### Task item
Write out the data below exactly, beginning with the first line and ending once the line that has "Task: Choose Neu einlesen menu entry" is written.

### Materials provided
########

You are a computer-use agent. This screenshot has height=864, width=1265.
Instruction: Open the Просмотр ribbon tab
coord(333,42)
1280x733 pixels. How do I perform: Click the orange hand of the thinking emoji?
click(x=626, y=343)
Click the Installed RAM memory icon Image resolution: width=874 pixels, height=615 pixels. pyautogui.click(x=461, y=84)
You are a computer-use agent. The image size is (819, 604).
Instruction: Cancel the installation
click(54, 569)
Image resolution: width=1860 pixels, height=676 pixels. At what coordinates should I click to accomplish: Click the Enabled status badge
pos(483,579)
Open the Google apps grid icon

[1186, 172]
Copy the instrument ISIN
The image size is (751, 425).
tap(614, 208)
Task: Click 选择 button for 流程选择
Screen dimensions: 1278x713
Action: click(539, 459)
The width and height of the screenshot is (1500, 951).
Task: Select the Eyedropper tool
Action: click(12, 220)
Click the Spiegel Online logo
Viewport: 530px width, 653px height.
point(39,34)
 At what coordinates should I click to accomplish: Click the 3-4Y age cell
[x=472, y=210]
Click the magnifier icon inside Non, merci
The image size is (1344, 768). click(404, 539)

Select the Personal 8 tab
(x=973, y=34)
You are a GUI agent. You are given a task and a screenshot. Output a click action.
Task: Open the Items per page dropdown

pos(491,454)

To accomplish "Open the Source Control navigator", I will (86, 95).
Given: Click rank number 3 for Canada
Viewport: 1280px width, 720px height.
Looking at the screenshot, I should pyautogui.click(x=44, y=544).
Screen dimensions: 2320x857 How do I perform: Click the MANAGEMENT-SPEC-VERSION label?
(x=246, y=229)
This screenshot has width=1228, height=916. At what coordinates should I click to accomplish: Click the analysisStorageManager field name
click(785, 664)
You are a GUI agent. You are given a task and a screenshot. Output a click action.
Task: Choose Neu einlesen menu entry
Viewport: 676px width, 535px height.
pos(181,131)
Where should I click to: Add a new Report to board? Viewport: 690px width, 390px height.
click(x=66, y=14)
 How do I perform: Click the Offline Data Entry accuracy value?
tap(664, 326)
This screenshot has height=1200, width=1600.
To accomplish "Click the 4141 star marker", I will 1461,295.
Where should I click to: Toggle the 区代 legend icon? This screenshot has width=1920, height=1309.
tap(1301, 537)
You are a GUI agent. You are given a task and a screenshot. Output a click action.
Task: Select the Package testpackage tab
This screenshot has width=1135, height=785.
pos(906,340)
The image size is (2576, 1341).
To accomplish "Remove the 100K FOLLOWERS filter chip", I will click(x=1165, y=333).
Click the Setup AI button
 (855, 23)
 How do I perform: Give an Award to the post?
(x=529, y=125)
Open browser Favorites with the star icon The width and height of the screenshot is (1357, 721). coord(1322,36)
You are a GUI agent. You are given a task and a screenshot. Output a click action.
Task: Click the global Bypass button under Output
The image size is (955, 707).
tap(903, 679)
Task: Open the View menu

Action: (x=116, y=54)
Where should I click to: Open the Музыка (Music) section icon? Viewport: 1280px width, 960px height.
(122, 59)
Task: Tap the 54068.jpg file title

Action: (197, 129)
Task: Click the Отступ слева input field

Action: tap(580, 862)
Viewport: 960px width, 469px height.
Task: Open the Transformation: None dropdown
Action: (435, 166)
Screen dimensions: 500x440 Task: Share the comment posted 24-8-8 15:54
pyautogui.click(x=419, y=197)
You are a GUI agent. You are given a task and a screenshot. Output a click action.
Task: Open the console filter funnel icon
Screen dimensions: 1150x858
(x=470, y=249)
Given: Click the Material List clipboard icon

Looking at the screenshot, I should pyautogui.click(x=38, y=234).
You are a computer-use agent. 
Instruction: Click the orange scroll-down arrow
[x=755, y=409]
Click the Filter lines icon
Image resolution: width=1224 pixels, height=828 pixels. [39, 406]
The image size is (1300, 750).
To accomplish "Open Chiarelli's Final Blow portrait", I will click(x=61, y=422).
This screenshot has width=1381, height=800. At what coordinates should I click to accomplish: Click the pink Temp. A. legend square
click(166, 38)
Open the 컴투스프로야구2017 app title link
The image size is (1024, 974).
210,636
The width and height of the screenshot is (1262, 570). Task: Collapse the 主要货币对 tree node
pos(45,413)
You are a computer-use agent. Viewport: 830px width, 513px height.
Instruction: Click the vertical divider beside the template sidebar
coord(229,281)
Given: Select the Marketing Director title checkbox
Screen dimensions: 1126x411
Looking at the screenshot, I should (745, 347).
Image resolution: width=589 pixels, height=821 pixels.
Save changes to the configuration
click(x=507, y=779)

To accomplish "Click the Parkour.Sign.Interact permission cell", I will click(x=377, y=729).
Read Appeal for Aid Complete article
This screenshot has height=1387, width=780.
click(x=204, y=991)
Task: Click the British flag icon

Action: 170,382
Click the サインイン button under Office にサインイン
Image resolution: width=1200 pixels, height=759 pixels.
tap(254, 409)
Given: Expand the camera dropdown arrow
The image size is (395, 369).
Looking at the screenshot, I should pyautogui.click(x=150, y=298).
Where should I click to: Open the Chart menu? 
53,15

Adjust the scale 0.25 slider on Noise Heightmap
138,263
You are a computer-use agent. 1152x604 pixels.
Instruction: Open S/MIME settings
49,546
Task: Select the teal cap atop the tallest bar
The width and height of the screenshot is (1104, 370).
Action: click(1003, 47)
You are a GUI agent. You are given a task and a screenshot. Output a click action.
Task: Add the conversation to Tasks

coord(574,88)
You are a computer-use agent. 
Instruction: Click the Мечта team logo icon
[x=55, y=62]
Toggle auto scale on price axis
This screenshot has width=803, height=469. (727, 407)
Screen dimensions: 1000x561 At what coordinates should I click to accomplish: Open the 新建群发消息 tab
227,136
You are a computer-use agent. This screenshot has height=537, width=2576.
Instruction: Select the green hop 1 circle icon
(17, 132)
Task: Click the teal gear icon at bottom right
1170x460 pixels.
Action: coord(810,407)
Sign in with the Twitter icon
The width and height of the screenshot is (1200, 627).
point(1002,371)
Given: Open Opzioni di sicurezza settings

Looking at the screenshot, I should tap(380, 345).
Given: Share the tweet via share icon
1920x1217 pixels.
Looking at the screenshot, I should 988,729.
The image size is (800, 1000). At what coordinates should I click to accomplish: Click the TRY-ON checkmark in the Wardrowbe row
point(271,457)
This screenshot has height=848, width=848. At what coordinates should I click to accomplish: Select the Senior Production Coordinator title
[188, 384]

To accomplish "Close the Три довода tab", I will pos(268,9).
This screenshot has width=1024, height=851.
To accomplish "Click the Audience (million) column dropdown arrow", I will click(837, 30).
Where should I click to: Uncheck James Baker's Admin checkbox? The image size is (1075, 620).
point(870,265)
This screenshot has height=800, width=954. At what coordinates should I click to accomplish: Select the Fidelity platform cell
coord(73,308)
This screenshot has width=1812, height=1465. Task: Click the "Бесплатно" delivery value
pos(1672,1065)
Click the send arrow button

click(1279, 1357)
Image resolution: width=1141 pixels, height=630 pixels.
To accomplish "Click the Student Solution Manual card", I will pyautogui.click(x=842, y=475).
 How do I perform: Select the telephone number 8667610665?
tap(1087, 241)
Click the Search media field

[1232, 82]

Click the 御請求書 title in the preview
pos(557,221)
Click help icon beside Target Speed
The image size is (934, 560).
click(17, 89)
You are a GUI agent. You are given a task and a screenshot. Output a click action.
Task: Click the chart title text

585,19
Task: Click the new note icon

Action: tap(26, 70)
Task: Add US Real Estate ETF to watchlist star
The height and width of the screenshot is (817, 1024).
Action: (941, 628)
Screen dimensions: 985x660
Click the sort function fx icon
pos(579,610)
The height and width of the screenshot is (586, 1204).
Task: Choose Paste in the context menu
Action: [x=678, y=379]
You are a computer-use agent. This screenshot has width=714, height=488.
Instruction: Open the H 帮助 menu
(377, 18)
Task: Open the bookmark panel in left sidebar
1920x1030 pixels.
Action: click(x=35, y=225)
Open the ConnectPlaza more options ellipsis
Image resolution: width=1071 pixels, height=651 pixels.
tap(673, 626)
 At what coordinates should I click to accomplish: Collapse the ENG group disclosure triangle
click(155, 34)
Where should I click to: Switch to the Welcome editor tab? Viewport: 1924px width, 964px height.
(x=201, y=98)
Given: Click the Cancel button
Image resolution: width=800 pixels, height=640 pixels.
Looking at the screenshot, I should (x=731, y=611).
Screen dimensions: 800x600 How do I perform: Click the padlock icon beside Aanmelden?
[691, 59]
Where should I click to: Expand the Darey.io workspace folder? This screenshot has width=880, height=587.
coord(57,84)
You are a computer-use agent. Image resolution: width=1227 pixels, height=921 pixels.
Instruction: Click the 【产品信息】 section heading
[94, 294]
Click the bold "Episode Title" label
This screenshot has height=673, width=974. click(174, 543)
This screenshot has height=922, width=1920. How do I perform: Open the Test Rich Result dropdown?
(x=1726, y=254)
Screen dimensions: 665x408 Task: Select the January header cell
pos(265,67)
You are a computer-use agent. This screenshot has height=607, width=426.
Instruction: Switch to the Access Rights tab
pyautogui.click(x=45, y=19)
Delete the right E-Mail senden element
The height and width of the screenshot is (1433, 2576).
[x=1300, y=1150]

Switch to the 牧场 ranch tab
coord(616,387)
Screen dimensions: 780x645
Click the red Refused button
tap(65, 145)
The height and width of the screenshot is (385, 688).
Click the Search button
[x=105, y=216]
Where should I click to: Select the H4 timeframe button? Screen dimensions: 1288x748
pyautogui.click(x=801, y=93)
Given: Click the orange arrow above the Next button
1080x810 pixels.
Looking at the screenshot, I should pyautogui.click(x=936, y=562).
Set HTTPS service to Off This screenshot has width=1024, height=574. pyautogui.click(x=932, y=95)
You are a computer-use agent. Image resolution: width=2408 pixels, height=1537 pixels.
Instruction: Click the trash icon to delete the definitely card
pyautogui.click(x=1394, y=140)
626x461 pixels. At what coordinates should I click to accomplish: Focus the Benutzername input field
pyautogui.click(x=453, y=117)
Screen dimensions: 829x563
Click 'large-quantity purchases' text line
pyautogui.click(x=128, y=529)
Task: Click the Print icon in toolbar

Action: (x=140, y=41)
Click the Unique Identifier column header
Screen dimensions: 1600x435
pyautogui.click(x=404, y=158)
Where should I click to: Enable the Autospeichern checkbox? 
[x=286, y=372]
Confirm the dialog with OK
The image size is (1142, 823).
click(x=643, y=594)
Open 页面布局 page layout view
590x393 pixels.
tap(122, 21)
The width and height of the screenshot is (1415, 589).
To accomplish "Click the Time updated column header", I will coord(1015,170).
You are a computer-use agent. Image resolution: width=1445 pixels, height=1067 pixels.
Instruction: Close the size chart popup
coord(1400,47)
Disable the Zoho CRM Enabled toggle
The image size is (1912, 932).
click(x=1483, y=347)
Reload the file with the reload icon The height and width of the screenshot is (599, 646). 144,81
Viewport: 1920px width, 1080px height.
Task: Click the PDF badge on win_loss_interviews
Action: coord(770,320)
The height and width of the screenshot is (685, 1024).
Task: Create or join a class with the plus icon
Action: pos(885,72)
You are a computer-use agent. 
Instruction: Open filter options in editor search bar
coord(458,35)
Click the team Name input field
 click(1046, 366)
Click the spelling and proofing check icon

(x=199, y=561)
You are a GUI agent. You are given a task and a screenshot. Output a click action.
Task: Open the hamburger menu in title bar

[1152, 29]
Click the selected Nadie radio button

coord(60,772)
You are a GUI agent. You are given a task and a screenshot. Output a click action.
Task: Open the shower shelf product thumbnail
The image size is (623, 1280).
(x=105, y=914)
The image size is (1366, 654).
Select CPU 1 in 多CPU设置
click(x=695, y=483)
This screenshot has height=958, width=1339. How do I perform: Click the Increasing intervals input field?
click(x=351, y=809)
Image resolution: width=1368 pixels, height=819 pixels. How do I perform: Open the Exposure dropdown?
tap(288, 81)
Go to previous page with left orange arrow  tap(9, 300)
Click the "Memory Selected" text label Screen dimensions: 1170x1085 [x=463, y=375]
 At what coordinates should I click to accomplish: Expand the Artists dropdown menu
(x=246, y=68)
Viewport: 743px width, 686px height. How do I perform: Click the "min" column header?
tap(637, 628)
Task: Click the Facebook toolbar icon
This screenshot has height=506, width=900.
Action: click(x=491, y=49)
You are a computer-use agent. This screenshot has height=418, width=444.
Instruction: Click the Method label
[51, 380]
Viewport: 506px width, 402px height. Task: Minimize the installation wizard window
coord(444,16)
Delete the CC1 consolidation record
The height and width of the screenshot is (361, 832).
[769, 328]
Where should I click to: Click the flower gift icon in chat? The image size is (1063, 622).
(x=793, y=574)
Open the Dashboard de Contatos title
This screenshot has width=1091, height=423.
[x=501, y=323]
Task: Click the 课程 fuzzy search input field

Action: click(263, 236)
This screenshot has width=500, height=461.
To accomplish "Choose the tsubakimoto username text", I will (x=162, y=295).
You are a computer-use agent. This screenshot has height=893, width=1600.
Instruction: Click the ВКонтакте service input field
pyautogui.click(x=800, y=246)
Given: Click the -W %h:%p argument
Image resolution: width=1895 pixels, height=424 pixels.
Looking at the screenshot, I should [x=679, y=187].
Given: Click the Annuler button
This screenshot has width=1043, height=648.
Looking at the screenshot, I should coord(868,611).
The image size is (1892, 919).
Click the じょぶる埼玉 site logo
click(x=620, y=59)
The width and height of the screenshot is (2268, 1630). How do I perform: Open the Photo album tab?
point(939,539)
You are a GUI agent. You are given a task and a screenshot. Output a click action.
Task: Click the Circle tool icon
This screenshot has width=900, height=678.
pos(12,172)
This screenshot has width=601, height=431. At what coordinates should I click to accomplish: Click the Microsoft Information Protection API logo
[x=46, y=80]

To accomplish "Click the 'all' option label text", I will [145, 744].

########

### Result below
You are a computer-use agent. This screenshot has height=864, width=1265.
Instruction: Open the Просмотр ribbon tab
coord(333,42)
1280x733 pixels. How do I perform: Click the orange hand of the thinking emoji?
click(x=626, y=343)
Click the Installed RAM memory icon Image resolution: width=874 pixels, height=615 pixels. pyautogui.click(x=461, y=84)
You are a computer-use agent. The image size is (819, 604).
Instruction: Cancel the installation
click(54, 569)
Image resolution: width=1860 pixels, height=676 pixels. At what coordinates should I click to accomplish: Click the Enabled status badge
pos(483,579)
Open the Google apps grid icon

[1186, 172]
Copy the instrument ISIN
The image size is (751, 425).
tap(614, 208)
Task: Click 选择 button for 流程选择
Screen dimensions: 1278x713
Action: click(539, 459)
The width and height of the screenshot is (1500, 951).
Task: Select the Eyedropper tool
Action: click(12, 220)
Click the Spiegel Online logo
Viewport: 530px width, 653px height.
point(39,34)
 At what coordinates should I click to accomplish: Click the 3-4Y age cell
[x=472, y=210]
Click the magnifier icon inside Non, merci
The image size is (1344, 768). click(404, 539)

Select the Personal 8 tab
(x=973, y=34)
You are a GUI agent. You are given a task and a screenshot. Output a click action.
Task: Open the Items per page dropdown

pos(491,454)

To accomplish "Open the Source Control navigator", I will (86, 95).
Given: Click rank number 3 for Canada
Viewport: 1280px width, 720px height.
Looking at the screenshot, I should pyautogui.click(x=44, y=544).
Screen dimensions: 2320x857 How do I perform: Click the MANAGEMENT-SPEC-VERSION label?
(x=246, y=229)
This screenshot has width=1228, height=916. At what coordinates should I click to accomplish: Click the analysisStorageManager field name
click(785, 664)
You are a GUI agent. You are given a task and a screenshot. Output a click action.
Task: Choose Neu einlesen menu entry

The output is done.